В бараке дорожников, что сиротливо избывал свой век на самой вершине перевала, было темно. Пурга утихла, но свет едва пробивался сквозь два небольших, наглухо забитых снегом оконца.
Поначалу Андрей принял Шурочку за девочку-подростка. Рядом с ней, на низкой скамейке, у распахнутого зёва железной, докрасна раскалённой печи, сидел мальчишка, на вид лет шести или около того.
— Какой осёл подбросил тебе ребятишек в пургу везти? — спросил Андрей водителя грузовика Ивана Ряднова.
Ряднов пустил дробненький смешок.
— Жена это, — сказал отсмеявшись. — Начальника производственного отдела инженера Костерина жена и ихний ребёнок.
— Пол-жены, — буркнул Андрей, расстёгивая полушубок и высматривая место, куда бы его бросить.
Шурочка встала с низкой скамейки, выпрямилась во весь росток, гордо и негодующе глянула в лицо незнакомцу.
Ни гордости, ни негодования в полутьме барака Андрей не разглядел. И потому сказал шофёру игривым голосом:
— Вот это я понимаю... Вот это — любовь! Через три перевала, сквозь бури и штормы мадам к муженьку прорывается!
— Не говорите со мной так! — вспыхнула Шурочка. — Грубиян таёжный! Мужлан! — она на секунду задумалась, выбирая словцо позабористее, и обыденным голосом сказала:
— Неотёсанное бревно! Вот так...
И засмеялась.
— Ну-ну-ну, — примиряюще вмешался водитель. — Это Андрей Воронин, механик наш. И спаситель тоже. Без него мы бы здесь до весны загорали. Здесь снегу сейчас... Сколько снега на трассе, механик?
Андрей обрадовался возможности увести разговор в сторону и охотно оставил последнее слово за ершистой дамочкой.
— Вровень с бортами, — Андрей подумал и зачем-то уточнил. — Кое-где.
— С позавчера мы к вам пробиваемся, — сказал из угла бульдозерист Галечкин, — Снег — что сахар, с-собака!

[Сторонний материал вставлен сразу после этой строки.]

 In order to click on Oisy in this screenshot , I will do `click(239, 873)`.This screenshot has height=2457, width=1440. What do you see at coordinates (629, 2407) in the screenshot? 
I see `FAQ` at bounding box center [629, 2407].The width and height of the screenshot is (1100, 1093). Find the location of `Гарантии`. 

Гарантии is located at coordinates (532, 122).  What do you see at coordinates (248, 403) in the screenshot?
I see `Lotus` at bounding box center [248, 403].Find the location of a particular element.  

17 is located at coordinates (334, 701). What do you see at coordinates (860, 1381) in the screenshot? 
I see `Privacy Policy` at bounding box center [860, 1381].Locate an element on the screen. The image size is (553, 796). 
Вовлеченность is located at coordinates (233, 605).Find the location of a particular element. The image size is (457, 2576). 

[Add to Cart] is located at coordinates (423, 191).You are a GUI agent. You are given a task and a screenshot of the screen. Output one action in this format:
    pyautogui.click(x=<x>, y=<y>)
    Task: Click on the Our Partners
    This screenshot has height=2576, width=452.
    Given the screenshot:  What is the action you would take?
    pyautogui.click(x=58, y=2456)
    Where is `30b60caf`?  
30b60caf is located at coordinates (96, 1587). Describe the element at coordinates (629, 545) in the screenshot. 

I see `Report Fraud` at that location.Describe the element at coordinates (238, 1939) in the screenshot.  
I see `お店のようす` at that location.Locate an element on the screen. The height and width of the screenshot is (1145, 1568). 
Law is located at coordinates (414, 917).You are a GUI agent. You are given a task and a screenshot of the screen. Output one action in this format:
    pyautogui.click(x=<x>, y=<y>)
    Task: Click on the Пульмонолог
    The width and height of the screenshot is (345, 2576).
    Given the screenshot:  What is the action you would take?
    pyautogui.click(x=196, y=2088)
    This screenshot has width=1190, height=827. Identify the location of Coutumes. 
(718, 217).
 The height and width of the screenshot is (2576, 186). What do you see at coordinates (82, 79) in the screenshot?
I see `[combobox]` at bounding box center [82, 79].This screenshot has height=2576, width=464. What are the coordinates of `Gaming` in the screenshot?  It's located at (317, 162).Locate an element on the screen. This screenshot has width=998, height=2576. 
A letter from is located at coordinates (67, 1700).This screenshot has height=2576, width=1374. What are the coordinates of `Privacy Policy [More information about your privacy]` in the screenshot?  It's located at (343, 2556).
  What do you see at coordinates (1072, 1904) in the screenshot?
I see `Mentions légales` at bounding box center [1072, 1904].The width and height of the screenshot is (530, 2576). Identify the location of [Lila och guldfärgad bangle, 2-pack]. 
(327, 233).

Два раза с гусеницы валился...
Галечкин уже примостился на низеньких нарах и хотел было прикемарить, пока эти там лаются. Когда нужно будет, разбудят. Но не оставлять же механика в беде. Дамочка видно думает, что они слишком долго карабкались на перевал, и Галечкин решил объяснить ей всё в двух словах: просто и доходчиво.
— Просили ж мы Ходякина — дай новую машину. Нет, душа кулацкая, на старье в пургу выпихнул. Скоро лето, говорит. На полигон, говорит, новые понадобятся. План гнать. Золотишко для дядюшки Трумэна добывать. А лето... вот оно — лето: сентяп-октяп-тяп-тяп и май!
— Не шуми, Иван, — успокоил возмущённого бульдозериста Воронин. — Прав Ходякин и никуда тут не денешься.
Конечно, прав был Ходякин, хотя и крепко полаялся с ним перед выездом на трассу механик, и машинист бульдозера за него горой стоял. Придет лето. Придут труды каторжные на вскрыше полигонов, на промывке песков — за новый бульдозер любой будет рад душу отдать. Новый бульдозер — гарантированный месяц-другой безаварийной работы, спокойных ночей и шутливых перебранок с начальством. Через месяц-два на вечной мерзлоте машина станет уже не та. Гусеницы трижды на день рваться будут, полетят рессоры и борт-редуктора, и перепалки с начальством обретут злой, до взаимной ненависти, оттенок. Сейчас поспокойнее. На полигонах добивают старьё, и сюда вот, за двадцать забитых снегом километров, дали Воронину машину из стареньких.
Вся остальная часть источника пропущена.